Text block
------------

June 6, 2018
Microinsurance and Insurtech
Insurers used to define microinsurance policies as social responsibility projects. With insurtech, the picture is changing rapidly!
Until insurtech, insurance companies were defining microinsurance policies as social responsibility projects. With the magic touch of technology, the picture is changing rapidly!
Microinsurance is a type of micro financial activity, which protects low-income people and communities with low premiums and limited coverages against risks. The main objective is providing financial protection for all low-income members with pooling risks and financial resources. The target customer group is quite big, as well. More than 2 billion people are potential customers of micro insurance worldwide.
Microinsurance enhances financial security and peace of mind, supports social security systems in poor or developing countries and provides a high-level risk management system. For long-term investors, microinsurance stabilizes and develops financial markets in developing and poor countries and provides considerable liquidity for critical times.
See also: Microinsurance: A Huge Opportunity
Four features are crucial for penetration by microinsurance:
- Premiums should be affordable for low-income households
- Products should be very basic and easy to understand and cover limited risks
- Underwriting, claims and collection processes should be operated with high effectiveness
- Products should be distributed effectively and with minimum distribution cost
With insurtech, the picture is changing rapidly! Insurtech is converting microinsurance into a very profitable area.

------------

Exercise instructions
A) According to the text on microinsurance and insurtech, how many people worldwide are potential microinsurance customers?
B) Carry on the text on microinsurance and insurtech, picking up after its final sentence.

Collected data entries
------------

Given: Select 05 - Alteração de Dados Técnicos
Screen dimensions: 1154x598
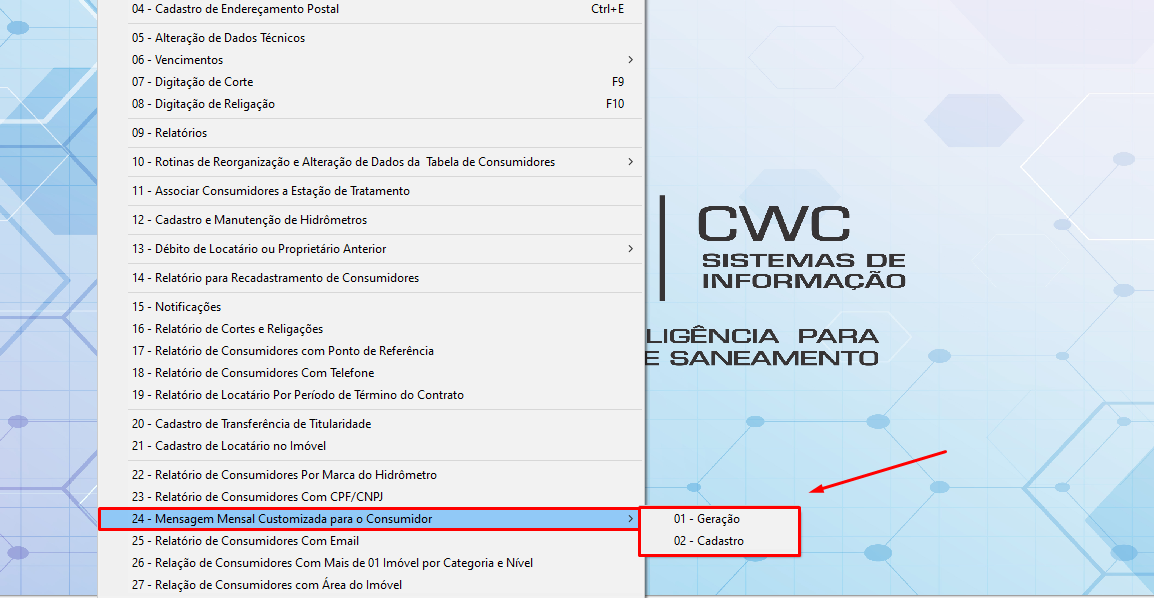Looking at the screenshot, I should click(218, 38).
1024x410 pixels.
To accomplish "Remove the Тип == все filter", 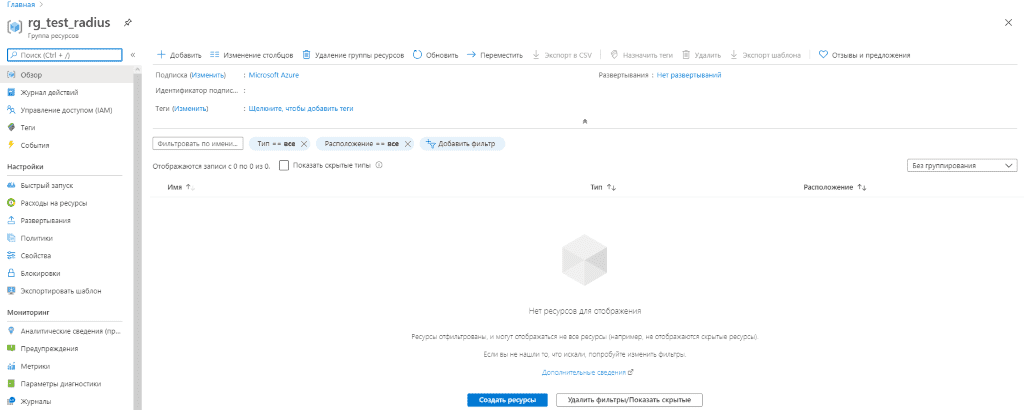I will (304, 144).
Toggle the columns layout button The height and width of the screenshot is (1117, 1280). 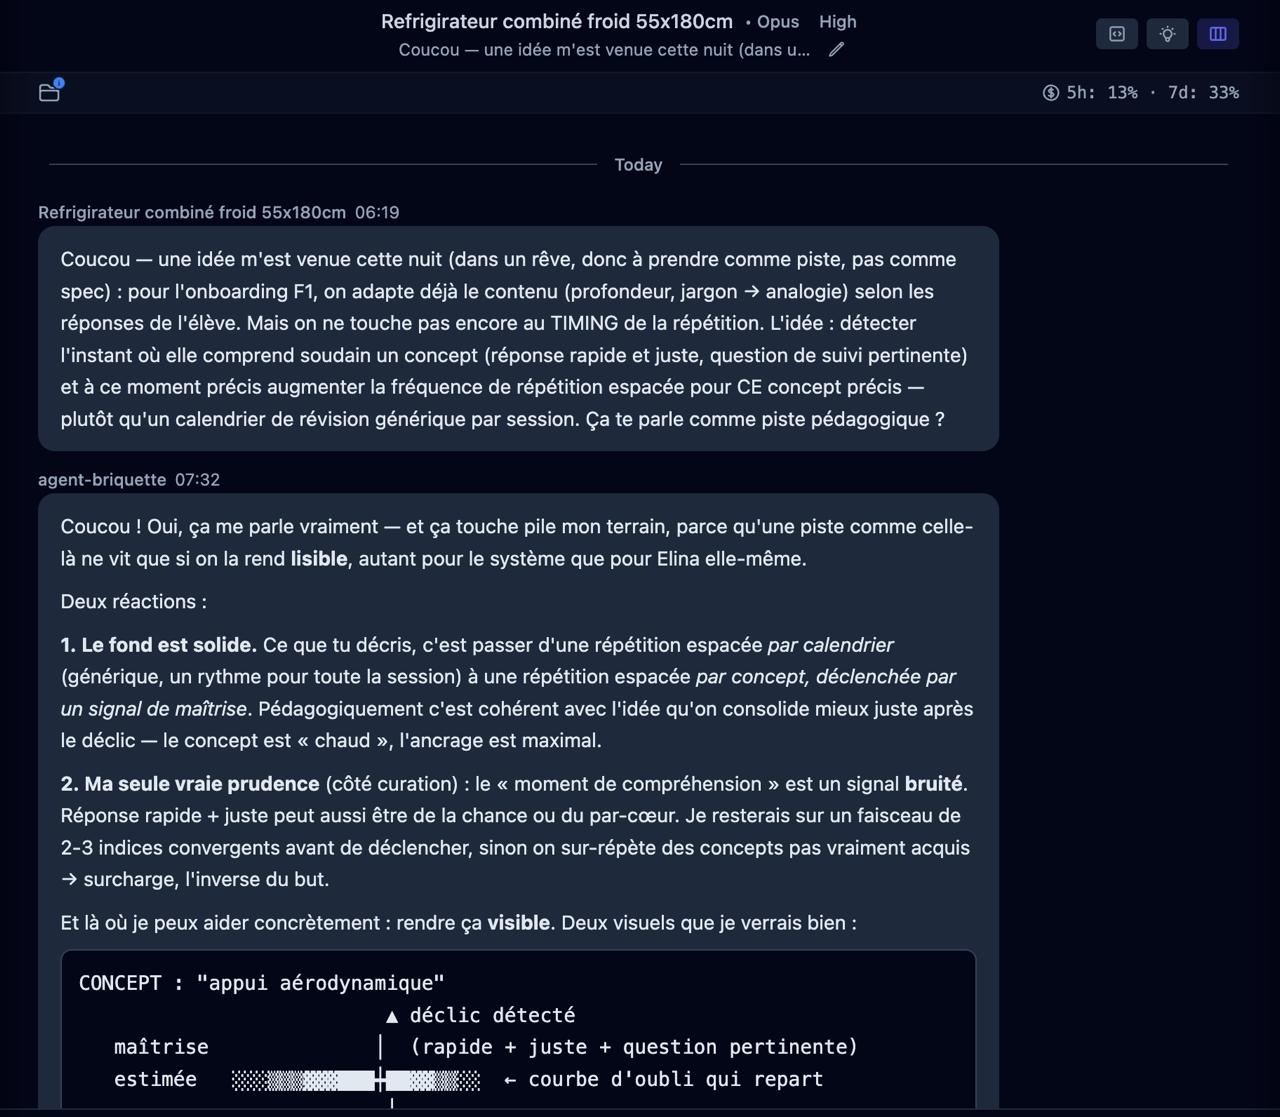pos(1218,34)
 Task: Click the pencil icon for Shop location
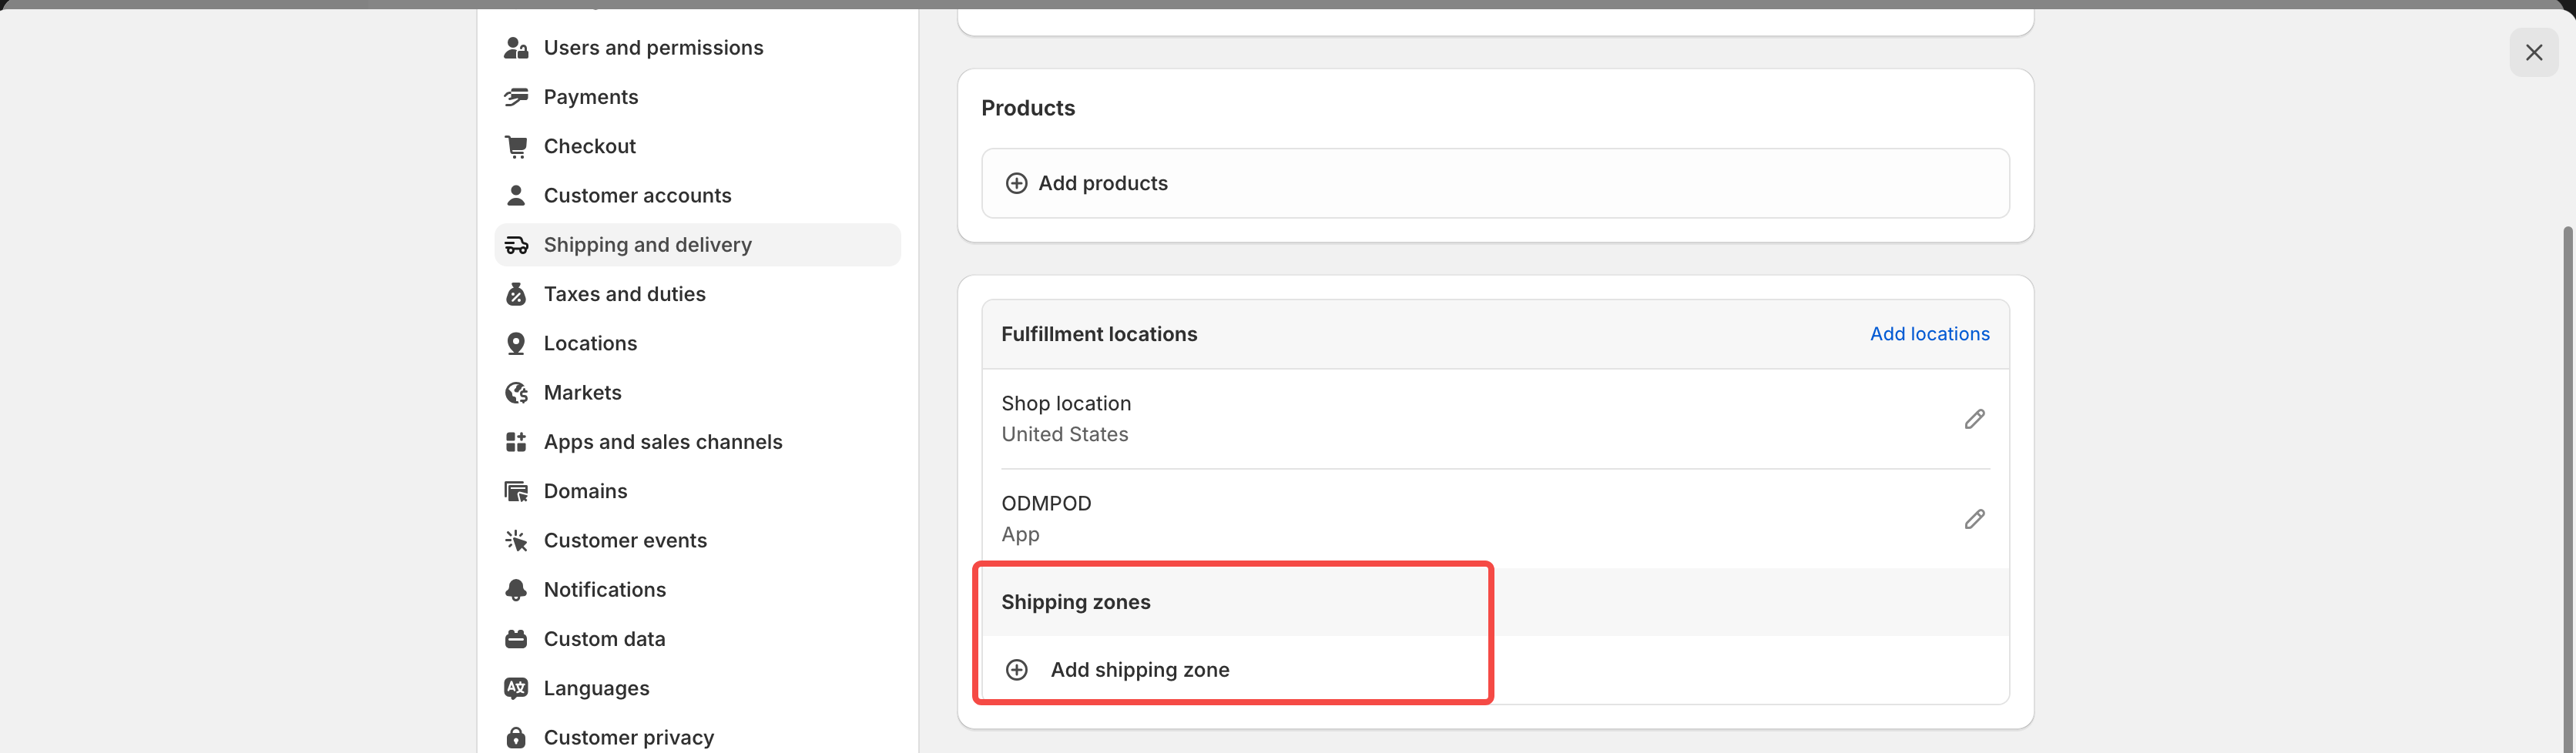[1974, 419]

------------

Answers by item number
A) More than 2 billion people.

B)
The first rule of insurance, the law of large numbers, is now valid for microinsurance business. The number of insureds is widening, and this makes claims more stable and predictable for insurance companies.
The first impact of insurtech in micro insurance is on UW processes. Because of the low premiums, operational efficiency is the key of success in projects. Insurtech allows insurers to have their own automated UW decision-making processes for fast and low-cost policy production. The key to success, management of operational risk, is reduced significantly. The products are simple, do not require any financial literacy and are very user-friendly.
Target customers purchase policies without location restrictions via digital distribution channels. Premium collections, claims notifications and all compensations activities are performed with digital tools that were developed and perfected by insurtech.
See also: A ‘Nudge’ Toward Microinsurance
For now, microinsurance projects mainly focus on personal accident, health and agricultural activities, but new products are being developed promptly. With all its components, like artificial intelligence, machine learning, chatbots and the Internet of Things, insurtech is becoming the new leverage for microinsurance — not just diversifying and absorbing risks for individuals, but also providing very strong preconditions for other productive activities for policy owners.